Records to use »
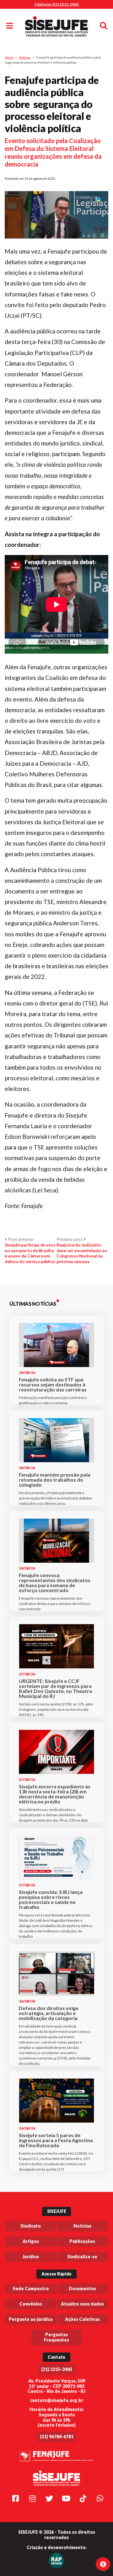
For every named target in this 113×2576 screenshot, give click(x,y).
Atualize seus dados (82, 2303)
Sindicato (30, 2226)
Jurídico (30, 2256)
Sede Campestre (31, 2288)
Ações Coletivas (82, 2319)
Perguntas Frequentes (56, 2337)
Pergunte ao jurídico (31, 2319)
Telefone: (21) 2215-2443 (56, 4)
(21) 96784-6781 (56, 2436)
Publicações (82, 2241)
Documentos (82, 2288)
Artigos (31, 2241)
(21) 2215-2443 (56, 2369)
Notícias (24, 57)
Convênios (30, 2303)
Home (9, 57)
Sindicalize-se (82, 2256)
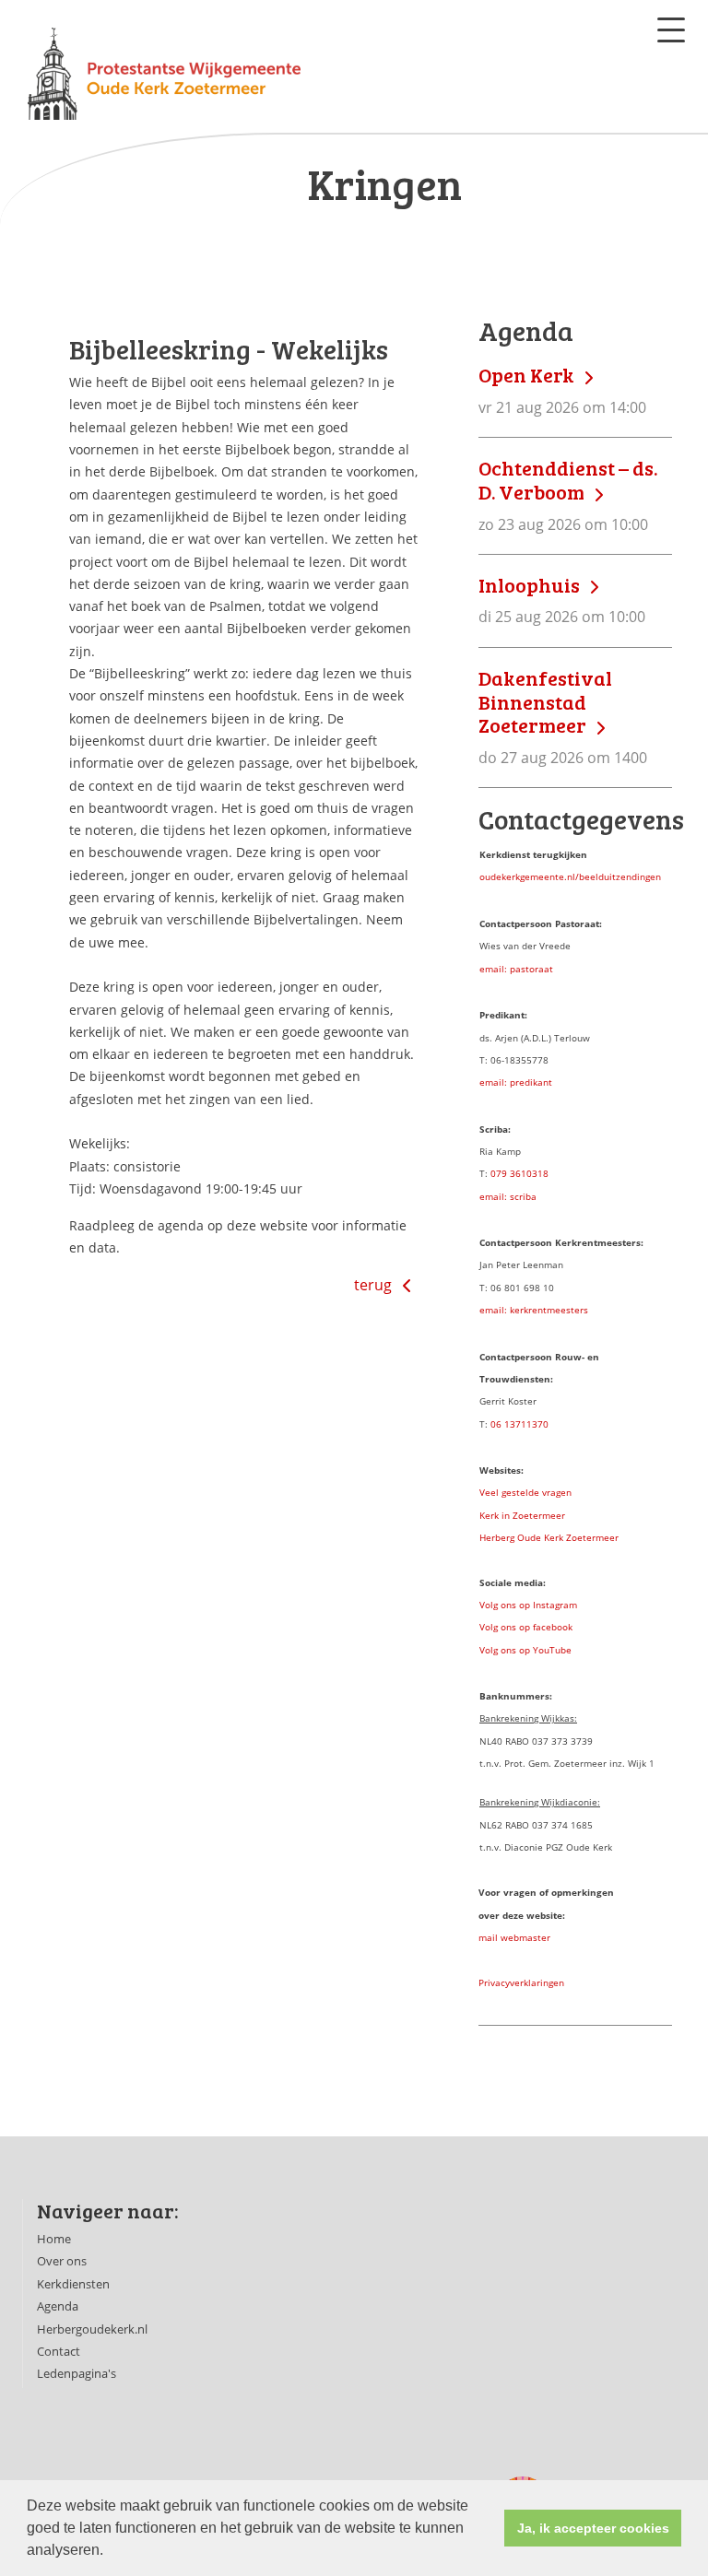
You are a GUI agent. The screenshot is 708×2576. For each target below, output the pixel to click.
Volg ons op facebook (525, 1626)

What you need to do »
Output the material above verbatim but exclude each picture.

Response below »
For every named target in this 113×2576 screenshot, give click(x,y).
Atualize seus dados (82, 2303)
Sindicato (30, 2226)
Jurídico (30, 2256)
Sede Campestre (31, 2288)
Ações Coletivas (82, 2319)
Perguntas Frequentes (56, 2337)
Pergunte ao jurídico (31, 2319)
Telefone: (21) 2215-2443 (56, 4)
(21) 96784-6781 (56, 2436)
Publicações (82, 2241)
Documentos (82, 2288)
Artigos (31, 2241)
(21) 2215-2443 (56, 2369)
Notícias (24, 57)
Convênios (30, 2303)
Home (9, 57)
Sindicalize-se (82, 2256)
You are a GUI agent. The screenshot is 708×2576. For each target below, output the pixel to click.
Volg ons op facebook (525, 1626)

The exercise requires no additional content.